The team evaluated the readiness of the system engineering organization to be effective in managing the reliability of systems, structures, and components (SSC) focusing on safety related equipment including ECCS. To evaluate the effectiveness of the system engineers, the team assessed the following aspects:

  • System Engineering Training and Practical Experience;
  • System Engineering Communication; and
  • System Engineering Interface with Design Engineering.

The team interviewed several system engineers, supervisors, and managers within the engineering organization. The team attended daily meetings, reviewed system engineering training records, organization charts, plant engineering procedures, technical specification administrative requirements, condition reports, and plant engineering system restart readiness review reports to confirm adequate demonstration of system engineering effectiveness.

b. Observations and Findings

No findings of significance were identified.

b.1 System Engineering Training and Practical Experience The team determined that system engineering position personnel were assigned to the plant engineering department spread out among several groups including mechanical systems, electrical systems, predictive maintenance and reliability, components and materials, and plant components.
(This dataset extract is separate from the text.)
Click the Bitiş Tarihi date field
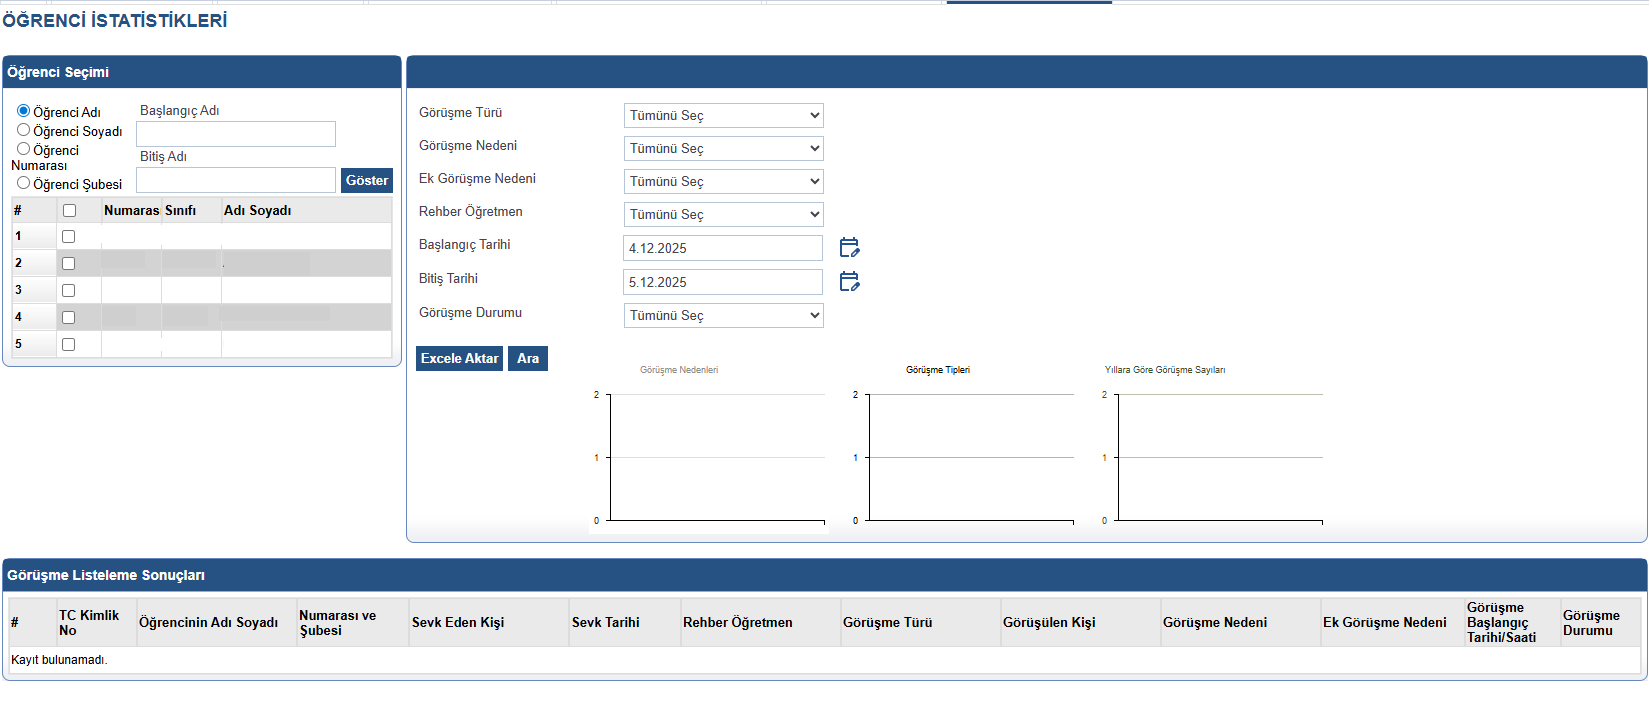 pyautogui.click(x=722, y=282)
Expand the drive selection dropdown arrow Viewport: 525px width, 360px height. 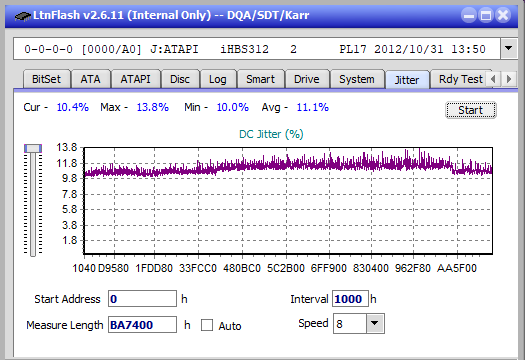coord(508,49)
The plant engineering department consisted of 78 personnel with 27 personnel assigned system expert responsibilities. A majority of the engineering organization consisted of experienced personnel with an excess of 10 years of practical experience in their fields. Training and qualification records were maintained and updated by a training coordinator assigned to the plant engineering manager.

The team reviewed training records for two system engineers who were in a training status and not fully qualified. One of the individuals had been in the department for over a year while the other had just been assigned within two weeks. The licensees Administrative Training Program Procedure, NT-ST-07044, Training and Qualification of Engineering Support Personnel, Revision 7, delineated the responsibilities and requirements for their training. The two individuals in a training status both had qualification cards issued and had been assigned system expert responsibilities for multiple safety-related systems including the auxiliary feedwater, high pressure injection, low pressure injection, decay heat removal, and emergency sump systems. Procedure NT-ST-07044, Section 6.35, required engineering support personnel to complete their orientation training within one year of being assigned to a plant engineering functional position. Contrary to this requirement, the team determined that one assigned system expert had been assigned to plant engineering and issued a general orientation guideline on October 21, 2002, and had yet to complete it as of December 19, 2003. In addition, Procedure NT-ST-07044, Section 6.43, required plant engineering individuals to complete position specific qualification requirements prior to independently performing associated job activities. Contrary to this requirement, the team determined that assigned in-training system experts performed independent system readiness affirmation evaluations in accordance with Davis-Besse Procedure DBBP-VP-0002, Restart Readiness Review Extended Plant Outage, Revision 10, for entering Mode 4 plant operations.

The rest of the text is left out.